Saturday, July 23, 2011

It does not do to dwell on dreams...

Perhaps a tad on the nose but I still think it fits. My lovely little blog here is almost a year old, and having realized that I went back through the other night and reread what I'd said up to this point. And I came to a conclusion, I still have no idea where I'm going with this. I've written about a myriad of topics, from love, to heart break, travel to loss. I've written about writing and thinking, fighting and laughing.  But I still don't know where I'm going.

I've been writing this post for near on a week now, unsure what to say or do. Always looking for the inspiration that's right around the corner just out of reach. So I read, other blogs to be precise. Just to see what they do or where they go. I read a friends fashion blog, a lovers empty blog, a friends emptier blog, and of course the blog that got me started on this whole crazy adventure of writing to a crowd, and many, many, others. And  the conclusion that I reached this morning as the bread bakes and I have time to kill? The very best blogs ramble on, they relate to your life because they're mundane while seeing the magic underneath it all. They're exciting because that same stuff happens to you. And they're helpful because every once in a while it's fun to make thermite.

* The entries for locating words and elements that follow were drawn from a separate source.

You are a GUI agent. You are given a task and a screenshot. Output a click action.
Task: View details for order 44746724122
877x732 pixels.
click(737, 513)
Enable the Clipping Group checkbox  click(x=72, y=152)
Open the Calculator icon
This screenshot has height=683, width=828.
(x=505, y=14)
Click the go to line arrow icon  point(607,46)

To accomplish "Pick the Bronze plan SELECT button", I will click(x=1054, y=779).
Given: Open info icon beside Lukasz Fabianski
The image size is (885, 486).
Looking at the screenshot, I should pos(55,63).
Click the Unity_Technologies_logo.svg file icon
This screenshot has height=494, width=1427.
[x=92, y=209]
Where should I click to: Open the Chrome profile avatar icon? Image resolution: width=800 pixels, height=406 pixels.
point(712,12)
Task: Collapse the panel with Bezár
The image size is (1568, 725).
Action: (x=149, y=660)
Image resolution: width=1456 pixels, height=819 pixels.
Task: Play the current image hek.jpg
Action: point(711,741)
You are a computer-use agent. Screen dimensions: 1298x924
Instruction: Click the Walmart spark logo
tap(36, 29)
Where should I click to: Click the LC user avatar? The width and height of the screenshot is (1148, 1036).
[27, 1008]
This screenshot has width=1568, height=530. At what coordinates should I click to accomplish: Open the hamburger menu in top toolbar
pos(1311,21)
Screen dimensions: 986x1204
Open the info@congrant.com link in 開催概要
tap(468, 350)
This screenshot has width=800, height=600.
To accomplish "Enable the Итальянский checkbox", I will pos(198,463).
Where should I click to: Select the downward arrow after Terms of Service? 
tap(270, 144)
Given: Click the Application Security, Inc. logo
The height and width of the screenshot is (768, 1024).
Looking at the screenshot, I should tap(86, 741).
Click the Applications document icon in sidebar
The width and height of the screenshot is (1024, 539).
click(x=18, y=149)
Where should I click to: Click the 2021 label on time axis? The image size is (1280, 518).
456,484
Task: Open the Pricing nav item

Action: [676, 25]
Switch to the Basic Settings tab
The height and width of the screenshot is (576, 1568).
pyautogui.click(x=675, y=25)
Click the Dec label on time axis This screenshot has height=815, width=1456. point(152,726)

I don't know where my blog is headed, and perhaps I'll never know, but I can't wait to see where it takes me, and I've started to wonder this morning if perhaps that's because Dumbledore was wrong. Perhaps dwelling on dreams is what makes things magical, or keeps hope alive, the hope that a relative will make it through cancer or the simple hope that your blog has some purpose in this world even if you don't know what it is. Because we never know who's reading this. The boy in New York who stumbled upon one of my countless articles about love and realized the girl in chemistry is worth fighting for. Or the girl in California who reads just to see what's going on in my life. And finally the girl in Oregon who's partially inspired to continue writing and to hell if her blog rambles too.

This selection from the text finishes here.